Ines Rahmany
Adv. Artif. Intell. Mach. Learn., 2 (4):516-532
Ines Rahmany : Faculty of Science and Techniques of Sidi Bouzid, University of Kairouan
DOI: 10.54364/AAIML.2022.1135
Article History: Received on: 19-Oct-22, Accepted on: 01-Dec-22, Published on: 10-Dec-22
Corresponding Author: Ines Rahmany
Email: ines.rahmani@fstsbz.u-kairouan.tn
Citation: Ines Rahmany (2022). Missing Data Recovery in the e-health context based on Machine Learning models. Adv. Artif. Intell. Mach. Learn., 2 (4 ):516-532
Diabetes mellitus is a set of metabolic illnesses characterized by abnormally high blood sugar levels. In 2017, 8.8% of the world’s population
had diabetes. By 2045, it is expected that this percentage will have
risen to approximately 10%. Missing data, a prevalent problem even
in a well-designed and controlled study, can have a major impact on
the conclusions that can be derived from the available data.
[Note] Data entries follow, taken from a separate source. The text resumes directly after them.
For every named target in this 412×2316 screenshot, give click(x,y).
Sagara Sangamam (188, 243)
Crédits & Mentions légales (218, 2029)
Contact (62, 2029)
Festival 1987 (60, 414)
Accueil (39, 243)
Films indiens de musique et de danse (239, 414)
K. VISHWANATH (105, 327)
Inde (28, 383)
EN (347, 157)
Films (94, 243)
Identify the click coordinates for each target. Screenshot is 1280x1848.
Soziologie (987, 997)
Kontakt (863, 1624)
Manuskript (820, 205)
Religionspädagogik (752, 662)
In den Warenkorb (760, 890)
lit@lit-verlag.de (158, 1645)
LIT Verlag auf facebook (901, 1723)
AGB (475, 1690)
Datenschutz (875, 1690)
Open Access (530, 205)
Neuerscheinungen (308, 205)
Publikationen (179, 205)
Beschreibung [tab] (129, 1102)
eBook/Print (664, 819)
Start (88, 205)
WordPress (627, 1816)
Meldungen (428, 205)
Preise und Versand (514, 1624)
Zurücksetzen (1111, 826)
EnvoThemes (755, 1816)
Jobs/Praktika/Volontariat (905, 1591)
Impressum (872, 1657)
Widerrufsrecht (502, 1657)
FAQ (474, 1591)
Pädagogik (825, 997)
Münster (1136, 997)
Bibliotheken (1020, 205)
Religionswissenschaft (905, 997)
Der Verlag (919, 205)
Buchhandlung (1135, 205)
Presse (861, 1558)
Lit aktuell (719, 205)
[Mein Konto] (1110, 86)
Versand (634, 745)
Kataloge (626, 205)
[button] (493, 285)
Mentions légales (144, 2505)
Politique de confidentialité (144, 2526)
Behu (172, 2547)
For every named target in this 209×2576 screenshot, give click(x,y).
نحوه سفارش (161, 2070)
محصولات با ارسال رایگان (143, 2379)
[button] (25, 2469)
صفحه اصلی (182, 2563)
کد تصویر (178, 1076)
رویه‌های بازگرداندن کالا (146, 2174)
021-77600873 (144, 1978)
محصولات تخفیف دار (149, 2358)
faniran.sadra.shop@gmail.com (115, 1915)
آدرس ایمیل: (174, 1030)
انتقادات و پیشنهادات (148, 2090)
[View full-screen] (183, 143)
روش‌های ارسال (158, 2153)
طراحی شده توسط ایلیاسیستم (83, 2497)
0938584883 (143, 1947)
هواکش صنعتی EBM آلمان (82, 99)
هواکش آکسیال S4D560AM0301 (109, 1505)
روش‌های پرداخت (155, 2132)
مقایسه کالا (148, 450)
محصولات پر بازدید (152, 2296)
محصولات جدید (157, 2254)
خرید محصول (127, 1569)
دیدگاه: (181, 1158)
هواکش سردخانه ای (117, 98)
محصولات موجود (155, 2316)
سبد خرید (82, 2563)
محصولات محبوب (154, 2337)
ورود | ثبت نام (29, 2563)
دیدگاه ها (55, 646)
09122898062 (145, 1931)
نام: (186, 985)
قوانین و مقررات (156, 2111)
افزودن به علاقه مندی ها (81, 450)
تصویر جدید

Missing
data may decrease a study’s statistical validity and lead to erroneous
results due to distorted estimations. In this study, we hypothesize
that (a) replacing missing values using machine learning techniques
rather than the mean value and group mean value and (b) using
SVM kernel RBF classifier will result in the highest level of accuracy in comparison to traditional techniques such as DT, RF, NB,
SVM, AdaBoost, and ANN. The classification results improved significantly when using regression to replace the missing values over the group median or the mean. This is a 10% improvement over
previously developed strategies that have been reported in the literature.